- [WHAT THE TASK REQUIRES]
Retyping all the entries exactly is the whole task.

Saved entries:
● ● ● ●

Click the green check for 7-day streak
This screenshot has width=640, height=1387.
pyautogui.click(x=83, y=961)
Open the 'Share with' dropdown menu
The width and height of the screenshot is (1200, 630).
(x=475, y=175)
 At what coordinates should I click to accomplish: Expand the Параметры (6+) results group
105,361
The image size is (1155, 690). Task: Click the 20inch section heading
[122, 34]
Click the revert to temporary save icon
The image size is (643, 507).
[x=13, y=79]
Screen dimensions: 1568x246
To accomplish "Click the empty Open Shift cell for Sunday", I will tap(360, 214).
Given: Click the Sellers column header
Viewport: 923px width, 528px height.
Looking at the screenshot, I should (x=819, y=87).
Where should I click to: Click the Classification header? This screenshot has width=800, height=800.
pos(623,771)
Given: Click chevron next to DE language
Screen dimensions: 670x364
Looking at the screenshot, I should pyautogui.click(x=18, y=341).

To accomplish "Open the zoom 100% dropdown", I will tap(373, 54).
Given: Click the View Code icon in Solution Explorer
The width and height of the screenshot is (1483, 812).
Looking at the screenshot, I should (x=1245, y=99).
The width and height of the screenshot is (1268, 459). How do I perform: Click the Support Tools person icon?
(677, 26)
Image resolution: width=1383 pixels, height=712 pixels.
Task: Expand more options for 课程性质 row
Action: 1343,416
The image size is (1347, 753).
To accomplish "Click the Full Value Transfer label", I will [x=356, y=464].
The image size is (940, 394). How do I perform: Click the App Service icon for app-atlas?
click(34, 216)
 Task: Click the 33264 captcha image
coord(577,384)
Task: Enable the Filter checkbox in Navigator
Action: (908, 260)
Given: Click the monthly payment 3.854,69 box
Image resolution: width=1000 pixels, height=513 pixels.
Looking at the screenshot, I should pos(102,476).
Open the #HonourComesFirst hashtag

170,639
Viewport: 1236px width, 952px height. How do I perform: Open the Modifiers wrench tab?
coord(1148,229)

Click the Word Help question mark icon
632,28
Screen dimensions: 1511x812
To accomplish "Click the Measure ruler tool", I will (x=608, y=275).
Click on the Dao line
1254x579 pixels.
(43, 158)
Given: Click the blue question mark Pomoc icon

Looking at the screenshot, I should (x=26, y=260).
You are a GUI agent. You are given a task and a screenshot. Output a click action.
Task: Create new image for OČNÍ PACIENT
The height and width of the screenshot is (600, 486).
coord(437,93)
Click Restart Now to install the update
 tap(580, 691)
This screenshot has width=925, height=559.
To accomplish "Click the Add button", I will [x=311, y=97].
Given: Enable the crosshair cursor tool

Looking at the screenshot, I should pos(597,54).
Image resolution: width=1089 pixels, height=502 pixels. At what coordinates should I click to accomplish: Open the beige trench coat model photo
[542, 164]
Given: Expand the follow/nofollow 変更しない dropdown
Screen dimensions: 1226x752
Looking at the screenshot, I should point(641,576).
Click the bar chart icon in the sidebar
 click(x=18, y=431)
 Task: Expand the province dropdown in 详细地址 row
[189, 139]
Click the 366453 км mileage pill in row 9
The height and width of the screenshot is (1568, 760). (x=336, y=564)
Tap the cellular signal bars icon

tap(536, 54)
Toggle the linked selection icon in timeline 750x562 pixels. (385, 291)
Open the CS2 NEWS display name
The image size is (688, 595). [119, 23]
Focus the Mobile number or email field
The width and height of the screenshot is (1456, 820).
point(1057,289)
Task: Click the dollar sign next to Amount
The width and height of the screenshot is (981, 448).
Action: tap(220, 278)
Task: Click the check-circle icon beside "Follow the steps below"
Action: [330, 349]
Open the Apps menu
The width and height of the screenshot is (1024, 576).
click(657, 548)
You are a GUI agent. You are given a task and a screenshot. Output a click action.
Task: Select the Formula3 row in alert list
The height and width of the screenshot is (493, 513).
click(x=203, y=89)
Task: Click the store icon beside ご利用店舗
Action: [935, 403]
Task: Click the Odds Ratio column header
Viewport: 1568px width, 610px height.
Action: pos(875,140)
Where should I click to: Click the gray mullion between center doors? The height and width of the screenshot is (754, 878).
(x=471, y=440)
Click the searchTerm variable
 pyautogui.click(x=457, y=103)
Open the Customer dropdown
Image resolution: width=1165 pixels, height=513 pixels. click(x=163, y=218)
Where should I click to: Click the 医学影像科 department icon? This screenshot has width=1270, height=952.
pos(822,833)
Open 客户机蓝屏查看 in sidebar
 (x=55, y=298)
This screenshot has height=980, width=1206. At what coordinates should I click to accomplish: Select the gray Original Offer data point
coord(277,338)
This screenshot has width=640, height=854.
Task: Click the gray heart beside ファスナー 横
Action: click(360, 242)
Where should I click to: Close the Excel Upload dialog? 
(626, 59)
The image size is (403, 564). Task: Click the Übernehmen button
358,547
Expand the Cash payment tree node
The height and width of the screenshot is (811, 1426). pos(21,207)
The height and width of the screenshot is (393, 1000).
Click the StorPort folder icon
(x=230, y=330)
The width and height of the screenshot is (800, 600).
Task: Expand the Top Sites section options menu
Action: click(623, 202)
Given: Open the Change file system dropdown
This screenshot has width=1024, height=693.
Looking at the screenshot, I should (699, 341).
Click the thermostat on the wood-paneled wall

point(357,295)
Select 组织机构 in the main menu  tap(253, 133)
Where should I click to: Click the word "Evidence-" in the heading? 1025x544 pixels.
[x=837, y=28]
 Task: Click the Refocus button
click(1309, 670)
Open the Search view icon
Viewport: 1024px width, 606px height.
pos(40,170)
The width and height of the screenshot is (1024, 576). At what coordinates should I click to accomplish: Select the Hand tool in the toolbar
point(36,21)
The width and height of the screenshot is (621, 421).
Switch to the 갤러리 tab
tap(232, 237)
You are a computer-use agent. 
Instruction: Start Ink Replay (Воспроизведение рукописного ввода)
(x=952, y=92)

● ● ● ●

- [OUTPUT FOR THIS TASK]
Click the green check for 7-day streak
This screenshot has width=640, height=1387.
pyautogui.click(x=83, y=961)
Open the 'Share with' dropdown menu
The width and height of the screenshot is (1200, 630).
(x=475, y=175)
 At what coordinates should I click to accomplish: Expand the Параметры (6+) results group
105,361
The image size is (1155, 690). Task: Click the 20inch section heading
[122, 34]
Click the revert to temporary save icon
The image size is (643, 507).
[x=13, y=79]
Screen dimensions: 1568x246
To accomplish "Click the empty Open Shift cell for Sunday", I will tap(360, 214).
Given: Click the Sellers column header
Viewport: 923px width, 528px height.
Looking at the screenshot, I should (x=819, y=87).
Where should I click to: Click the Classification header? This screenshot has width=800, height=800.
pos(623,771)
Given: Click chevron next to DE language
Screen dimensions: 670x364
Looking at the screenshot, I should pyautogui.click(x=18, y=341).

To accomplish "Open the zoom 100% dropdown", I will tap(373, 54).
Given: Click the View Code icon in Solution Explorer
The width and height of the screenshot is (1483, 812).
Looking at the screenshot, I should (x=1245, y=99).
The width and height of the screenshot is (1268, 459). How do I perform: Click the Support Tools person icon?
(677, 26)
Image resolution: width=1383 pixels, height=712 pixels.
Task: Expand more options for 课程性质 row
Action: 1343,416
The image size is (1347, 753).
To accomplish "Click the Full Value Transfer label", I will [x=356, y=464].
The image size is (940, 394). How do I perform: Click the App Service icon for app-atlas?
click(34, 216)
 Task: Click the 33264 captcha image
coord(577,384)
Task: Enable the Filter checkbox in Navigator
Action: (908, 260)
Given: Click the monthly payment 3.854,69 box
Image resolution: width=1000 pixels, height=513 pixels.
Looking at the screenshot, I should pos(102,476).
Open the #HonourComesFirst hashtag

170,639
Viewport: 1236px width, 952px height. How do I perform: Open the Modifiers wrench tab?
coord(1148,229)

Click the Word Help question mark icon
632,28
Screen dimensions: 1511x812
To accomplish "Click the Measure ruler tool", I will (x=608, y=275).
Click on the Dao line
1254x579 pixels.
(43, 158)
Given: Click the blue question mark Pomoc icon

Looking at the screenshot, I should (x=26, y=260).
You are a GUI agent. You are given a task and a screenshot. Output a click action.
Task: Create new image for OČNÍ PACIENT
The height and width of the screenshot is (600, 486).
coord(437,93)
Click Restart Now to install the update
 tap(580, 691)
This screenshot has width=925, height=559.
To accomplish "Click the Add button", I will [x=311, y=97].
Given: Enable the crosshair cursor tool

Looking at the screenshot, I should pos(597,54).
Image resolution: width=1089 pixels, height=502 pixels. At what coordinates should I click to accomplish: Open the beige trench coat model photo
[542, 164]
Given: Expand the follow/nofollow 変更しない dropdown
Screen dimensions: 1226x752
Looking at the screenshot, I should point(641,576).
Click the bar chart icon in the sidebar
 click(x=18, y=431)
 Task: Expand the province dropdown in 详细地址 row
[189, 139]
Click the 366453 км mileage pill in row 9
The height and width of the screenshot is (1568, 760). (x=336, y=564)
Tap the cellular signal bars icon

tap(536, 54)
Toggle the linked selection icon in timeline 750x562 pixels. (385, 291)
Open the CS2 NEWS display name
The image size is (688, 595). [119, 23]
Focus the Mobile number or email field
The width and height of the screenshot is (1456, 820).
point(1057,289)
Task: Click the dollar sign next to Amount
The width and height of the screenshot is (981, 448).
Action: tap(220, 278)
Task: Click the check-circle icon beside "Follow the steps below"
Action: [330, 349]
Open the Apps menu
The width and height of the screenshot is (1024, 576).
click(657, 548)
You are a GUI agent. You are given a task and a screenshot. Output a click action.
Task: Select the Formula3 row in alert list
The height and width of the screenshot is (493, 513).
click(x=203, y=89)
Task: Click the store icon beside ご利用店舗
Action: [935, 403]
Task: Click the Odds Ratio column header
Viewport: 1568px width, 610px height.
Action: pos(875,140)
Where should I click to: Click the gray mullion between center doors? The height and width of the screenshot is (754, 878).
(x=471, y=440)
Click the searchTerm variable
 pyautogui.click(x=457, y=103)
Open the Customer dropdown
Image resolution: width=1165 pixels, height=513 pixels. click(x=163, y=218)
Where should I click to: Click the 医学影像科 department icon? This screenshot has width=1270, height=952.
pos(822,833)
Open 客户机蓝屏查看 in sidebar
 (x=55, y=298)
This screenshot has height=980, width=1206. At what coordinates should I click to accomplish: Select the gray Original Offer data point
coord(277,338)
This screenshot has width=640, height=854.
Task: Click the gray heart beside ファスナー 横
Action: click(360, 242)
Where should I click to: Close the Excel Upload dialog? 
(626, 59)
The image size is (403, 564). Task: Click the Übernehmen button
358,547
Expand the Cash payment tree node
The height and width of the screenshot is (811, 1426). pos(21,207)
The height and width of the screenshot is (393, 1000).
Click the StorPort folder icon
(x=230, y=330)
The width and height of the screenshot is (800, 600).
Task: Expand the Top Sites section options menu
Action: click(623, 202)
Given: Open the Change file system dropdown
This screenshot has width=1024, height=693.
Looking at the screenshot, I should (699, 341).
Click the thermostat on the wood-paneled wall

point(357,295)
Select 组织机构 in the main menu  tap(253, 133)
Where should I click to: Click the word "Evidence-" in the heading? 1025x544 pixels.
[x=837, y=28]
 Task: Click the Refocus button
click(1309, 670)
Open the Search view icon
Viewport: 1024px width, 606px height.
pos(40,170)
The width and height of the screenshot is (1024, 576). At what coordinates should I click to accomplish: Select the Hand tool in the toolbar
point(36,21)
The width and height of the screenshot is (621, 421).
Switch to the 갤러리 tab
tap(232, 237)
You are a computer-use agent. 
Instruction: Start Ink Replay (Воспроизведение рукописного ввода)
(x=952, y=92)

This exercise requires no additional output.